— The task —
Please retype the passage on global governance below in full, word for word.

Begin Document section

Sustainable global governance eludes our grasp because people on the Left
rail at the multinational corporations and people on the Right rail at the
government, while both corporations and government are essential to the
general welfare of the Commonwealth. Having been systematically educated to
be ignorant of a technically valid conceptual framework which could inform
their judgment, the Left and Right surrender democratic governance (that is,
control and rule) to THE INVISIBLE GOVERNMENT, whose ultimate aim, as
described in 1962 by author Dan Smoot, is to create a: "one-world socialist
system and make the United States an official part of it."

The alternative to such a "one-world socialist system" is obviously "a
one-world de-centralized system" of sovereign nation states under ONE LAW.
The ultimate promise of making a public disclosure of the theory of such a
de-centralized system, is this: Those sovereign nations that presently find
their central government trending to become more powerful and expensive, but
less effective, would find it possible to muster enough public support to
reverse that trend by means of corrective actions that have been standard
practice in corporate management since the Bank of England was founded in
1600.

End Document section
Begin Stored data

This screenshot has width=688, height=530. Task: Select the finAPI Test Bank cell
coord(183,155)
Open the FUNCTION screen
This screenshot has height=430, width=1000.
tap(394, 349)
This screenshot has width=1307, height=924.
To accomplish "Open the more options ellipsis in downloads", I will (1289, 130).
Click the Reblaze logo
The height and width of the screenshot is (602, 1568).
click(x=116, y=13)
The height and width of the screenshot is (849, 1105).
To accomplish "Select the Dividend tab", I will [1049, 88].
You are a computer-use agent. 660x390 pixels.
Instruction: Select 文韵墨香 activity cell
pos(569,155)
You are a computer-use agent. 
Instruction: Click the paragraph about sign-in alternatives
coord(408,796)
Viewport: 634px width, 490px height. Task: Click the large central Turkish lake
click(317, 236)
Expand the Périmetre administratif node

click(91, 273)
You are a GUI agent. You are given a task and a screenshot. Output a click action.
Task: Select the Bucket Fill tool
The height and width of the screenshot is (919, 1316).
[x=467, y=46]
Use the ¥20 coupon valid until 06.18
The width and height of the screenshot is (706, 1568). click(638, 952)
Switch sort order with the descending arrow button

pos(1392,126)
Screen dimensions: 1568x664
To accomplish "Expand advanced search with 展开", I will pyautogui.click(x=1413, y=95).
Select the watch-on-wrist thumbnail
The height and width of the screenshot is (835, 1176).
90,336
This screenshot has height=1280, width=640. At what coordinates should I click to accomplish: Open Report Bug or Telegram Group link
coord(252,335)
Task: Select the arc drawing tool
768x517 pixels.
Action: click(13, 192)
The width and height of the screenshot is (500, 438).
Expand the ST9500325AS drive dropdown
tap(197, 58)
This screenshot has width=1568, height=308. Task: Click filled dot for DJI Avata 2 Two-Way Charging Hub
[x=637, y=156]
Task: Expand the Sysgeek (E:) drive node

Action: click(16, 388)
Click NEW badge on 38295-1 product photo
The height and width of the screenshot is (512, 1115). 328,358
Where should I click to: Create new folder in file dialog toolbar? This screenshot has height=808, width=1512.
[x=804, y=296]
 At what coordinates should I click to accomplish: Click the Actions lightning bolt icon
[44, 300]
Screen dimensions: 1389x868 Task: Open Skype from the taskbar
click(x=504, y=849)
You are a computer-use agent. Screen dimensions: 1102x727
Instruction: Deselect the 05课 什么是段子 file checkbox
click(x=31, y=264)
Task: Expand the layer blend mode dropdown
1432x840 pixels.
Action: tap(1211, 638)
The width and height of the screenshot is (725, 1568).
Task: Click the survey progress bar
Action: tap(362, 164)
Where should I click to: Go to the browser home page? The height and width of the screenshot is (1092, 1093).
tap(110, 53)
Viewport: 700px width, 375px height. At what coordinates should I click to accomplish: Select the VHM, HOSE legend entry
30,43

End Stored data

— Complete output —
Sustainable global governance eludes our grasp because people on the Left
rail at the multinational corporations and people on the Right rail at the
government, while both corporations and government are essential to the
general welfare of the Commonwealth. Having been systematically educated to
be ignorant of a technically valid conceptual framework which could inform
their judgment, the Left and Right surrender democratic governance (that is,
control and rule) to THE INVISIBLE GOVERNMENT, whose ultimate aim, as
described in 1962 by author Dan Smoot, is to create a: "one-world socialist
system and make the United States an official part of it."

The alternative to such a "one-world socialist system" is obviously "a
one-world de-centralized system" of sovereign nation states under ONE LAW.
The ultimate promise of making a public disclosure of the theory of such a
de-centralized system, is this: Those sovereign nations that presently find
their central government trending to become more powerful and expensive, but
less effective, would find it possible to muster enough public support to
reverse that trend by means of corrective actions that have been standard
practice in corporate management since the Bank of England was founded in
1600.